## PROBLEMS TO WORK ON
[1] In the news item on ONGC Videsh's Angola bid, which company had OVL emerged as the preferred buyer of, and at what price?
[2] Using the news item on ONGC Videsh's Angola bid, explain why the Angola offer is described as the company's second big-ticket bid for oil assets in the last month.
[3] Write out the passage of the news item on ONGC Videsh's Angola bid between "The value of" and "Angolan oil block.", inclusive.

**** SOURCE TEXT ****

ONGC Videsh Ltd, a wholly-owned subsidiary of Oil and Natural Gas Corporation, has put in a bid to buy stake in a discovered oil block in Angola, after a consortium of two Chinese companies has already reported to have bid $1.5 billion last month, confirmed a top official of OVL on condition of anonymity.
This would be the Indian flagship oil company's second big-ticket bid for oil assets in the last one month after it emerged as the preferred buyer of UK-based Imperial Energy for $2.88 billion.
The value of the bid cannot be ascertained, but it has to be higher than the $1.5 billion joint bid by China's Sinopec and Chinese National Offshore Oil Corporation. ONGC Chairman and Managing Director RS Sharma, who is also non-executive chairman of OVL, did not comment on the bid for the Angolan oil block.

**** RECORDED INFORMATION ****

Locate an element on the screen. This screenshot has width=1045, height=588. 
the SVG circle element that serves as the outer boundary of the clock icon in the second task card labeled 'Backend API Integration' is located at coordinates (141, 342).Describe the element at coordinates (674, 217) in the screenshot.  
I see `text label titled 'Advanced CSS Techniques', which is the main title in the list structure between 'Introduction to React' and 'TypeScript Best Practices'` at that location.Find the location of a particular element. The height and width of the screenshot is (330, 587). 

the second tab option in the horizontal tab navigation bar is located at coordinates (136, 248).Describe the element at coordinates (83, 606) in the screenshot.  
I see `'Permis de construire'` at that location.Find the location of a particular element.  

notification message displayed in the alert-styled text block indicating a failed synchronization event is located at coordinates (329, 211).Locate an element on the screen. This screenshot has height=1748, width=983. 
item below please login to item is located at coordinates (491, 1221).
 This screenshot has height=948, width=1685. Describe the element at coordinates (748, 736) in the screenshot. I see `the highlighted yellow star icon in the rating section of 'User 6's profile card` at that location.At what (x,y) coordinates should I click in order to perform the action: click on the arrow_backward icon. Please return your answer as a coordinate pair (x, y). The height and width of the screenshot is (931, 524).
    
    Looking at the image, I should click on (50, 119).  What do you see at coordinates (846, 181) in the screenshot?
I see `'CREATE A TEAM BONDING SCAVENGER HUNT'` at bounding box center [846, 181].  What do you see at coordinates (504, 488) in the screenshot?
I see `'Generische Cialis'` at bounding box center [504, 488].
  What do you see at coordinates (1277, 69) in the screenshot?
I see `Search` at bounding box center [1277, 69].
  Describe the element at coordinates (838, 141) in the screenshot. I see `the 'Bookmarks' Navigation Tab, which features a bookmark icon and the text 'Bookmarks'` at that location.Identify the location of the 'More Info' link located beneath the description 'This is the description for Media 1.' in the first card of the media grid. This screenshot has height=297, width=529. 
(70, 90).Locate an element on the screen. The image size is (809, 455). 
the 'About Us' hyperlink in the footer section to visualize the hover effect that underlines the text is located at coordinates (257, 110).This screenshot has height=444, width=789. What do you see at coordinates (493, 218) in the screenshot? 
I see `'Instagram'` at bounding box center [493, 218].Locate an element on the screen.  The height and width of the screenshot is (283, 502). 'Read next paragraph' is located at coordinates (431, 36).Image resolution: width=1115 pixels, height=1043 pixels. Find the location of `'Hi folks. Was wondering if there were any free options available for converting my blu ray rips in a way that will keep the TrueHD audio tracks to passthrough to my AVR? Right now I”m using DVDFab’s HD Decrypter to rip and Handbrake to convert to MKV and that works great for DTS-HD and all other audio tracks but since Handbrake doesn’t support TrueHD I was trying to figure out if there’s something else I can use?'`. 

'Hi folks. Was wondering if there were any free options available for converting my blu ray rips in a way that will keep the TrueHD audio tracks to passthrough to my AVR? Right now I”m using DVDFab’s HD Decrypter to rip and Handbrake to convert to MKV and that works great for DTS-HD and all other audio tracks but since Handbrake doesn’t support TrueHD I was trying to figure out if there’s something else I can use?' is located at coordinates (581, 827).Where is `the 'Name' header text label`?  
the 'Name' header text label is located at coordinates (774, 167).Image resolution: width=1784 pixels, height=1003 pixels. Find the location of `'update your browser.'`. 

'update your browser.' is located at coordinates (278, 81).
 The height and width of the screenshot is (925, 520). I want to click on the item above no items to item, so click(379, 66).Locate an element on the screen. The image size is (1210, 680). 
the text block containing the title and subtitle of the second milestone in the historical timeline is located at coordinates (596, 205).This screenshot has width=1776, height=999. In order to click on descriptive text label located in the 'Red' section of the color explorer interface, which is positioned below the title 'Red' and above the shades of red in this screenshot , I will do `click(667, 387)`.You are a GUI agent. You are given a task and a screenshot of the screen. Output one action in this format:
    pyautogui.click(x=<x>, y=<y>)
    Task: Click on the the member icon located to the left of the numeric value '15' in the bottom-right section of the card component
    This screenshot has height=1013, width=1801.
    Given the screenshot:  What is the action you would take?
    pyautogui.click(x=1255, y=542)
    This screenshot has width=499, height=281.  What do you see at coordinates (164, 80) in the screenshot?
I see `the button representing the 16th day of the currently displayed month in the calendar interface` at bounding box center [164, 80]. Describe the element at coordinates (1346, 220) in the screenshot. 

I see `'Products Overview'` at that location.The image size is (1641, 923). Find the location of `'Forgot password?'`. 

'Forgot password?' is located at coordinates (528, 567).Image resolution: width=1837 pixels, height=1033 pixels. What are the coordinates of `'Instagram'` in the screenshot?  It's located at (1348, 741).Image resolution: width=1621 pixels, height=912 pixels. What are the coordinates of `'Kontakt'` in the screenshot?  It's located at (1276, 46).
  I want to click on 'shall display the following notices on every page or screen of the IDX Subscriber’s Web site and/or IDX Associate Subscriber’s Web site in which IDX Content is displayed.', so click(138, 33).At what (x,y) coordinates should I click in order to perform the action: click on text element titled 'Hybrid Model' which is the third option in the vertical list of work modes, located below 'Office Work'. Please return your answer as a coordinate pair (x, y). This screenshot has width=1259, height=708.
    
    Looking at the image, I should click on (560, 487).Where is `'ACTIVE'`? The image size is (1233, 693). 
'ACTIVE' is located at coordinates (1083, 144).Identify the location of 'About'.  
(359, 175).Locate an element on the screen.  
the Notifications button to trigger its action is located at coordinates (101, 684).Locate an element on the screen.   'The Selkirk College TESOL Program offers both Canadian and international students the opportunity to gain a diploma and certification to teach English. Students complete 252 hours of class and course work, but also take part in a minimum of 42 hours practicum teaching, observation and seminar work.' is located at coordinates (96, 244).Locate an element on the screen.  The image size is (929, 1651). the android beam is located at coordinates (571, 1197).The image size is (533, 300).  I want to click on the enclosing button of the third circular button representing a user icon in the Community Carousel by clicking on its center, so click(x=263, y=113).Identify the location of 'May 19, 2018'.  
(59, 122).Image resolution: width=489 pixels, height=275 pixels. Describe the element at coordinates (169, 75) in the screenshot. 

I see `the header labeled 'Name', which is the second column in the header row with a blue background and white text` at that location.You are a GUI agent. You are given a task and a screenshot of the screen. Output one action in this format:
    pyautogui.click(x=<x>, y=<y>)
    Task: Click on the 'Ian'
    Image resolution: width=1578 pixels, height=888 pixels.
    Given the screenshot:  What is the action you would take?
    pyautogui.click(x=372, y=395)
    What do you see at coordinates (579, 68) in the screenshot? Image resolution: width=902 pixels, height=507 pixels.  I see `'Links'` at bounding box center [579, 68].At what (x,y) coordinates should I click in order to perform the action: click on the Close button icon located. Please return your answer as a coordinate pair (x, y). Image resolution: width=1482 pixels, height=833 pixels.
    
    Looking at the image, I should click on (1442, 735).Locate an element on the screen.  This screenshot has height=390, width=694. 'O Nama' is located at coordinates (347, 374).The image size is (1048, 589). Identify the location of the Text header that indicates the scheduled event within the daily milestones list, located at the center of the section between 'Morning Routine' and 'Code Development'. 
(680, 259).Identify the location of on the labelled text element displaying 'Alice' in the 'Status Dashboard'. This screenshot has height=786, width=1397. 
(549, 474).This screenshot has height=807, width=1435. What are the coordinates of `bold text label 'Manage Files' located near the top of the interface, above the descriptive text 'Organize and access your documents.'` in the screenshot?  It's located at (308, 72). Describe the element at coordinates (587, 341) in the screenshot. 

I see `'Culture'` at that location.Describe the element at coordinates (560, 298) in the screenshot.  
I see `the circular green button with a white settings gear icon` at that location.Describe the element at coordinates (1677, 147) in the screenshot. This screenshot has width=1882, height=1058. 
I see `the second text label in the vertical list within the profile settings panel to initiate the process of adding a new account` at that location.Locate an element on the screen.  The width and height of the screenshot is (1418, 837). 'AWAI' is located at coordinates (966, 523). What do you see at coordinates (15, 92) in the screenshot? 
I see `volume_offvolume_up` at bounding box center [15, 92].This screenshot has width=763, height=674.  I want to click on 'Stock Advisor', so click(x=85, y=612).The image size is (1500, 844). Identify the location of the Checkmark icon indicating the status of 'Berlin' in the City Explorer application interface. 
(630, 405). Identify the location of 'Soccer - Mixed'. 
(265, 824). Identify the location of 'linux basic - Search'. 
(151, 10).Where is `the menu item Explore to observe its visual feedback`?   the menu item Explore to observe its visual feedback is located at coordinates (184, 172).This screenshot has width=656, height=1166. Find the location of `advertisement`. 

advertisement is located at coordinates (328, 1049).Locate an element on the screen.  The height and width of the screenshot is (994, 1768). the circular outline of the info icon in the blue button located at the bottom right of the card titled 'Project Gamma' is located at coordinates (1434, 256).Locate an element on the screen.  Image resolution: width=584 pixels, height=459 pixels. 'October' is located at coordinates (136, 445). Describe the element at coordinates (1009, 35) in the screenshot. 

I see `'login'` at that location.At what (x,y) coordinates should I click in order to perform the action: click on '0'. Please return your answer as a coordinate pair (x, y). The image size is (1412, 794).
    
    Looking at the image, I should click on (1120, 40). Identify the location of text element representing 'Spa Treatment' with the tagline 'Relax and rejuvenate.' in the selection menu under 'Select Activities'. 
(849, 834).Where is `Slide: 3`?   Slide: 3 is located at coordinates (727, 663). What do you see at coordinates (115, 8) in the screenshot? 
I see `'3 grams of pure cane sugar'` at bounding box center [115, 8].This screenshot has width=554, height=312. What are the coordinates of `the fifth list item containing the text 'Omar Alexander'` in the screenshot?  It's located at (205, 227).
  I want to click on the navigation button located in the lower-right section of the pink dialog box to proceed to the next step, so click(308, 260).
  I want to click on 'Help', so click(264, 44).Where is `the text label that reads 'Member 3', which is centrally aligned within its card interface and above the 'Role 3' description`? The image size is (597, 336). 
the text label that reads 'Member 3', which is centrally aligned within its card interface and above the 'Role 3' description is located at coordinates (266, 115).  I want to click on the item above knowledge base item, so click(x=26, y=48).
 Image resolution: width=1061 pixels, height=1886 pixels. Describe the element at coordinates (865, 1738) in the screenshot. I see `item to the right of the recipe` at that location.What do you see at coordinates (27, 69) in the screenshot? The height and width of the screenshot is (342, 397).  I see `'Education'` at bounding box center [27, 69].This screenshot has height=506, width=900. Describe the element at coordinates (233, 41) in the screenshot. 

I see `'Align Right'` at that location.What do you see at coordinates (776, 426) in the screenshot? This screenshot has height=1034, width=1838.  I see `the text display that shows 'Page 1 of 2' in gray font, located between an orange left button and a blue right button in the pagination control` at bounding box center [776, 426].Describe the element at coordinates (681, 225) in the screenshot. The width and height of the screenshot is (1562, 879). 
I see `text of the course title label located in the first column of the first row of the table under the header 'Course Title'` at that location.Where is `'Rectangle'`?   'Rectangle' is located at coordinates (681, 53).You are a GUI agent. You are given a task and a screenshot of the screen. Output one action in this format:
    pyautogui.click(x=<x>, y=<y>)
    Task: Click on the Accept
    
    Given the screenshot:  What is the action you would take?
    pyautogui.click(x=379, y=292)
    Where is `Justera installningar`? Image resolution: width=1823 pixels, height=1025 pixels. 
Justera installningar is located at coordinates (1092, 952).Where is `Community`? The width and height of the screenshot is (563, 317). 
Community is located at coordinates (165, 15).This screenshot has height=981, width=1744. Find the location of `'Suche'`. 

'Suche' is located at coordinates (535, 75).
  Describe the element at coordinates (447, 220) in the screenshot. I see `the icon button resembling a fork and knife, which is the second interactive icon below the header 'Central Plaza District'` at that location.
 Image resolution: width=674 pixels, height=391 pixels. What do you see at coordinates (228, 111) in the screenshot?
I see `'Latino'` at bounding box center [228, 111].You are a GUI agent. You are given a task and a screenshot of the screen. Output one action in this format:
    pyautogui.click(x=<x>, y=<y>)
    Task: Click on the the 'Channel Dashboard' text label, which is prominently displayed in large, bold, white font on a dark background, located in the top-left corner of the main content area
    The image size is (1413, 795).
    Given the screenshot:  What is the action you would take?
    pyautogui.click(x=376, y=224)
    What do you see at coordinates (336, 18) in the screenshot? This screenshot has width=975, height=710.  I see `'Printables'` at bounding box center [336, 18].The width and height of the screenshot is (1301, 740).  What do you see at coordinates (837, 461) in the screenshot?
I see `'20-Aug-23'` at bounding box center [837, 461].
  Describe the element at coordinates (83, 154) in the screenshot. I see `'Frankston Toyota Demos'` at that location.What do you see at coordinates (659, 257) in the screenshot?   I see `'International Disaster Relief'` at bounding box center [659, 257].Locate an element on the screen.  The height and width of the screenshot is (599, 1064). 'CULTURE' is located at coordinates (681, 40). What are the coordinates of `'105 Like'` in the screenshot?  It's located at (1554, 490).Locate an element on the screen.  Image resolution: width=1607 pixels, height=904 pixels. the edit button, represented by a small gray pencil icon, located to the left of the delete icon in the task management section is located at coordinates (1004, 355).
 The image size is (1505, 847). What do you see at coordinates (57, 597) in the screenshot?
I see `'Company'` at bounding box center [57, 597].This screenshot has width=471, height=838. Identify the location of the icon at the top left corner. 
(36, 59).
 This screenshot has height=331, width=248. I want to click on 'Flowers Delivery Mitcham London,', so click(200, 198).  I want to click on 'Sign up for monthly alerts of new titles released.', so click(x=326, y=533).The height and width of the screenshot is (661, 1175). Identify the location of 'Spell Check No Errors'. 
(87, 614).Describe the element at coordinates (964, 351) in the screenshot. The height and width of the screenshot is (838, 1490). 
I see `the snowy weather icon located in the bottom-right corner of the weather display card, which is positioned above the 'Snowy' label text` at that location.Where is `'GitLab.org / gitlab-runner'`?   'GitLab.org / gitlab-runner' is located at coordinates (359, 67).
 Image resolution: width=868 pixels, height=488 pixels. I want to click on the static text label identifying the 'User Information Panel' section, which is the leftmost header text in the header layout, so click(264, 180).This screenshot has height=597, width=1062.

****

## ANSWERS TO THIS EXERCISE
[1] UK-based Imperial Energy, for $2.88 billion.

[2] Within that month, OVL had already emerged as the preferred buyer of UK-based Imperial Energy for $2.88 billion. The bid for the Angolan oil block therefore follows that earlier large deal.

[3]
The value of the bid cannot be ascertained, but it has to be higher than the $1.5 billion joint bid by China's Sinopec and Chinese National Offshore Oil Corporation. ONGC Chairman and Managing Director RS Sharma, who is also non-executive chairman of OVL, did not comment on the bid for the Angolan oil block.